If you really want to take care of yourself and make sure your bones are as strong as they can be, drink beer. (That wasn't a typo. We really meant beer.)
A new analysis of dozens of commercial beers shows it is a significant source of dietary silicon, which is a key ingredient for bone health, reports LiveScience.com.
While previous research has shown that beer is packed with dietary silicon, various types and brands of beer have different levels, depending on the amount of hops and the malting process that is used.
So Charles Bamforth and Troy Casey, professors in the department of food science and technology at the University of California, Davis, purchased 100 commercial beers from a grocery store and measured their silicon content, which ranged from 6.4 milligrams/liter to 56.5 milligrams/liter, with an average of 30 milligrams/liter. Two beers total about one liter. The researchers recommend adults consume between 20 to 50 milligrams of silicon a day.
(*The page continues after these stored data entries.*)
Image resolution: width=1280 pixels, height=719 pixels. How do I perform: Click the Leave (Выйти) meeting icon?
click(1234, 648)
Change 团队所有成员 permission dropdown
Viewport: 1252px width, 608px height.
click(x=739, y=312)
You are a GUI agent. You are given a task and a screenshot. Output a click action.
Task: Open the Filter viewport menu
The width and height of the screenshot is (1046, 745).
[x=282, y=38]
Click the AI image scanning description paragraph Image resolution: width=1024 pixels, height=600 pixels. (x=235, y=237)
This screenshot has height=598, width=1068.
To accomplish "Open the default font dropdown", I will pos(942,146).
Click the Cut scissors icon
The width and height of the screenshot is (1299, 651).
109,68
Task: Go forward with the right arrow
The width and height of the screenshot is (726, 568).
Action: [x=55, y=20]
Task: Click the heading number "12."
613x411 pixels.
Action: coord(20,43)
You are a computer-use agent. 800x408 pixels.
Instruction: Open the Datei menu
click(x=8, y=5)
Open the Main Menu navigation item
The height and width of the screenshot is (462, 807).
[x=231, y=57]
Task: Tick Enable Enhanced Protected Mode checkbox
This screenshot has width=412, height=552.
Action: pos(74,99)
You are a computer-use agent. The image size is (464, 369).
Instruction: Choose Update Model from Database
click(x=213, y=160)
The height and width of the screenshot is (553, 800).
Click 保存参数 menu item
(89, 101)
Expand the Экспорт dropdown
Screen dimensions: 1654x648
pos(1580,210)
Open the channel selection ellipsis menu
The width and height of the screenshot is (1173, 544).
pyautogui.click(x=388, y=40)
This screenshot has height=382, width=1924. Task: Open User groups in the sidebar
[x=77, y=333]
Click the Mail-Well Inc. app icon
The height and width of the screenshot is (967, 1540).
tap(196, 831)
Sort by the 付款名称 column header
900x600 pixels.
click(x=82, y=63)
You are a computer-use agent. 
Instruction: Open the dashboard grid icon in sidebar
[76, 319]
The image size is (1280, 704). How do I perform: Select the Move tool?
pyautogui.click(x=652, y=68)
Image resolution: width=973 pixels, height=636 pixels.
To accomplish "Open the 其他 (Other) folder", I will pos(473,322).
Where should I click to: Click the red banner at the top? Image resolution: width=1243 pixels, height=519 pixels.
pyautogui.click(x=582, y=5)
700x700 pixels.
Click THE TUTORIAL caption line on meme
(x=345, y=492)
The silicon levels of various types of beer, on average:
- Indian Pale Ale (IPA): 41.2 milligrams/liter
- Ales: 32.8 milligrams/liter
- Pale Ale: 36.5 milligrams/liter
- Sorghum: 27.3 milligrams/liter
- Lagers: 23.7 milligrams/liter
- Wheat: 18.9 milligrams/liter
- Light lagers: 17.2 milligrams/liter
- Non Alcoholic: 16.3 milligrams/liter
"Beers containing high levels of malted barley and hops are richest in silicon," Bamforth told LiveScience.com. "Wheat contains less silicon than barley because it is the husk of the barley that is rich in this element. While most of the silicon remains in the husk during brewing, significant quantities of silicon nonetheless are extracted into wort and much of this survives into beer."
The takeaway: "Choose the beer you enjoy. Drink it in moderation," Bamforth told LiveScience. "It is contributing silicon (and more) to your good health."
The study findings were published in the Journal of the Science of Food and Agriculture.